### Exercise details
Look through the lines below and copy each one that includes "agent".

### Entries provided
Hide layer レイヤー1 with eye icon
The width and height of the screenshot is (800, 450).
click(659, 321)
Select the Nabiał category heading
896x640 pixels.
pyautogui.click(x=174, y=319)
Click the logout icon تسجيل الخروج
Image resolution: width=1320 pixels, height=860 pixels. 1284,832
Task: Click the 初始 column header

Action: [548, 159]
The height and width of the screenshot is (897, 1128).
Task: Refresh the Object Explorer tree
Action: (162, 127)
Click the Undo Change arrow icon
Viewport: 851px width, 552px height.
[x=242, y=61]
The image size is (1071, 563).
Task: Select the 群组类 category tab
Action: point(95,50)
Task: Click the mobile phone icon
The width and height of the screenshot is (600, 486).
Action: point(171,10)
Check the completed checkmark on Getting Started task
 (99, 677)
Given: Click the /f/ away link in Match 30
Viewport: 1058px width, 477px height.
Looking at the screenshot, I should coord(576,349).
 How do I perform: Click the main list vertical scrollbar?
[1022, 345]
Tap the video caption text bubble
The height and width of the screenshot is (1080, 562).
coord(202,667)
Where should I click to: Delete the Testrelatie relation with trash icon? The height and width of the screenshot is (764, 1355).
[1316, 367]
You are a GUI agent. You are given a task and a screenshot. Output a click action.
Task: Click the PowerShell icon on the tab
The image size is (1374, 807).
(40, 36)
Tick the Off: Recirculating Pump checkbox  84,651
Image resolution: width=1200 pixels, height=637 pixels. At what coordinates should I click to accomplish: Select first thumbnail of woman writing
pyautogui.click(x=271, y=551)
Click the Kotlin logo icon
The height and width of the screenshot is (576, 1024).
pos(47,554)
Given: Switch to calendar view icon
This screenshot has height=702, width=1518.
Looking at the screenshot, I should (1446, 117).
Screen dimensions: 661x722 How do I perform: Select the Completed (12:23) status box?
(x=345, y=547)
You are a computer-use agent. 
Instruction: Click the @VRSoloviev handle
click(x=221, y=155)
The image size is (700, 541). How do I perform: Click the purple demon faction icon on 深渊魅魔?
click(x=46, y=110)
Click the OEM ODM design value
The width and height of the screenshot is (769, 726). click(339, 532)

### Exercise answer
You are a GUI agent. You are given a task and a screenshot. Output a click action.
You are a computer-use agent. 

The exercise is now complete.